--- Exercise aim ---
Word for word, set down every line of the entries below from the line with "Host Your Event (384, 173)" to the line with "Properties (272, 1848)", including both, and no other line.

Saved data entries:
↓
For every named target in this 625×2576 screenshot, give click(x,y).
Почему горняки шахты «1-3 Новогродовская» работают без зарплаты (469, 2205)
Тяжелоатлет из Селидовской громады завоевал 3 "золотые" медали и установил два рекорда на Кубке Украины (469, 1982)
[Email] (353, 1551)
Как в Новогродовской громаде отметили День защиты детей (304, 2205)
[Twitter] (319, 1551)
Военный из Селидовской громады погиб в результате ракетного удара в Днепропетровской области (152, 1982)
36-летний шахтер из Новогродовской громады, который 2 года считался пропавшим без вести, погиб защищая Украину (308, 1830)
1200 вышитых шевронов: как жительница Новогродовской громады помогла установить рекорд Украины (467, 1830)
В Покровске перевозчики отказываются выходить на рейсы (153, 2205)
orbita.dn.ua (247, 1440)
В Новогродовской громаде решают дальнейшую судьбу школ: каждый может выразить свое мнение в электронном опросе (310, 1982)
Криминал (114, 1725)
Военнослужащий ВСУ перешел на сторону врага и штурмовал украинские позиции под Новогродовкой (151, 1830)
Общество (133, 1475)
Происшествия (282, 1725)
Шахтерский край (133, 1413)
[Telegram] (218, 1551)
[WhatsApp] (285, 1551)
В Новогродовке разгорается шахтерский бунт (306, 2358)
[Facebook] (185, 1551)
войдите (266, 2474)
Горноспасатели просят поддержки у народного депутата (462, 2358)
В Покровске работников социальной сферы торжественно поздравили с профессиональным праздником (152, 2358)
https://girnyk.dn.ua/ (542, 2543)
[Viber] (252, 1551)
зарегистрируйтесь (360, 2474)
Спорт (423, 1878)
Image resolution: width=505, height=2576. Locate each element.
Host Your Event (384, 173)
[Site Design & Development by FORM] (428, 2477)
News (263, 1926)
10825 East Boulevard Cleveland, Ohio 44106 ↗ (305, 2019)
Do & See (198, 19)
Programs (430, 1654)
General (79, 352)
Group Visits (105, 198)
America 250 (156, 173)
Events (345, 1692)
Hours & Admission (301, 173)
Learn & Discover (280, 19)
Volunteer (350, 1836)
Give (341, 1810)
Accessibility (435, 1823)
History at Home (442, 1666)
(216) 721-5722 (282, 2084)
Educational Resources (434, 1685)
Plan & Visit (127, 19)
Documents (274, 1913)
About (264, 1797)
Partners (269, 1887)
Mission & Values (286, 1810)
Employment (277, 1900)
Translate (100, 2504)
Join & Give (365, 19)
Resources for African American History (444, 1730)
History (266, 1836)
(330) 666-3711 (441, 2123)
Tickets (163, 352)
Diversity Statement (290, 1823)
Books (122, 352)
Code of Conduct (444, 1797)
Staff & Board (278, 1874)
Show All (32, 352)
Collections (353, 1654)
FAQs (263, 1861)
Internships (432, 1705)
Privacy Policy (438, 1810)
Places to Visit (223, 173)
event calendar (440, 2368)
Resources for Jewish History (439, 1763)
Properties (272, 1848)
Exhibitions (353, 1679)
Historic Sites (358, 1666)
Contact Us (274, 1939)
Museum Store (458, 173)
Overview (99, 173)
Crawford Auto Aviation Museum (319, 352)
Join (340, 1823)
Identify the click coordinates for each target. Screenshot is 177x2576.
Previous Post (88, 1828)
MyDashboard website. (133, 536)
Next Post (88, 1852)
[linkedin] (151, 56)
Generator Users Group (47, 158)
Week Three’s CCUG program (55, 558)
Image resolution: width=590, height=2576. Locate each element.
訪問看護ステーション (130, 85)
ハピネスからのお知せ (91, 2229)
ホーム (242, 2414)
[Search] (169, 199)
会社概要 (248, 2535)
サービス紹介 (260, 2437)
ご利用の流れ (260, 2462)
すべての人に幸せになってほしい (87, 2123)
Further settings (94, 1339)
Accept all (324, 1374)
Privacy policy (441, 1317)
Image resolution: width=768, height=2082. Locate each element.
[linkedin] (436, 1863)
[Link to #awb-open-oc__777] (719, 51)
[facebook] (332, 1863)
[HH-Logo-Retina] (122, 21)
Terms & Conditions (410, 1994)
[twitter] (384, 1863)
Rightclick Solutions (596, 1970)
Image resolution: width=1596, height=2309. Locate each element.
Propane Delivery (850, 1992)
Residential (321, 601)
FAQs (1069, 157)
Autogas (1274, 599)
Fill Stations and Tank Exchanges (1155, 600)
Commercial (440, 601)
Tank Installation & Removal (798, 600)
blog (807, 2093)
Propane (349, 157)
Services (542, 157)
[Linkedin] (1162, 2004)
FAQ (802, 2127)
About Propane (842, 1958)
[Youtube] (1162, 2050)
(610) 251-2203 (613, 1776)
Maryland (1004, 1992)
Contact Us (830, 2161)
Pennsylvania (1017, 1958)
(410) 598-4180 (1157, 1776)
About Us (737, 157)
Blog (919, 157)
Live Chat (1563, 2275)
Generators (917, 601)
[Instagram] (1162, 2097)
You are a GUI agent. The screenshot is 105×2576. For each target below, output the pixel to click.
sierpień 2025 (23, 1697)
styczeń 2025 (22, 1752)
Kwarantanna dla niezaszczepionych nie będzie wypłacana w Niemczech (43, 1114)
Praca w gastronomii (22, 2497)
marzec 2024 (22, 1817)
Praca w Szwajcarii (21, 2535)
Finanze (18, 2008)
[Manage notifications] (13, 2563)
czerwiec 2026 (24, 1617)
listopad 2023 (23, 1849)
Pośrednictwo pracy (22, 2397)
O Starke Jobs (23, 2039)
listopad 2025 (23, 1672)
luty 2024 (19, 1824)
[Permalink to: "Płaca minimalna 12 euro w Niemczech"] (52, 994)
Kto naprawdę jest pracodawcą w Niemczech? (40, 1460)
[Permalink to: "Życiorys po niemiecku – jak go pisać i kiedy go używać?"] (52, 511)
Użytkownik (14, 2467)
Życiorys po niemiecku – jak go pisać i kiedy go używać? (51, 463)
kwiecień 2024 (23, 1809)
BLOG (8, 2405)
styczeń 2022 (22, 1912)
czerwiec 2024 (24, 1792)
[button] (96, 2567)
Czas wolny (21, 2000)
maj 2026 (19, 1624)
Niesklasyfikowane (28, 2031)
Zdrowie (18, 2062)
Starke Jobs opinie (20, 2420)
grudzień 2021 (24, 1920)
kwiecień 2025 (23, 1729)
↑
--- Written answer ---
Host Your Event (384, 173)
[Site Design & Development by FORM] (428, 2477)
News (263, 1926)
10825 East Boulevard Cleveland, Ohio 44106 ↗ (305, 2019)
Do & See (198, 19)
Programs (430, 1654)
General (79, 352)
Group Visits (105, 198)
America 250 (156, 173)
Events (345, 1692)
Hours & Admission (301, 173)
Learn & Discover (280, 19)
Volunteer (350, 1836)
Give (341, 1810)
Accessibility (435, 1823)
History at Home (442, 1666)
(216) 721-5722 (282, 2084)
Educational Resources (434, 1685)
Plan & Visit (127, 19)
Documents (274, 1913)
About (264, 1797)
Partners (269, 1887)
Mission & Values (286, 1810)
Employment (277, 1900)
Translate (100, 2504)
Join & Give (365, 19)
Resources for African American History (444, 1730)
History (266, 1836)
(330) 666-3711 (441, 2123)
Tickets (163, 352)
Diversity Statement (290, 1823)
Books (122, 352)
Code of Conduct (444, 1797)
Staff & Board (278, 1874)
Show All (32, 352)
Collections (353, 1654)
FAQs (263, 1861)
Internships (432, 1705)
Privacy Policy (438, 1810)
Places to Visit (223, 173)
event calendar (440, 2368)
Resources for Jewish History (439, 1763)
Properties (272, 1848)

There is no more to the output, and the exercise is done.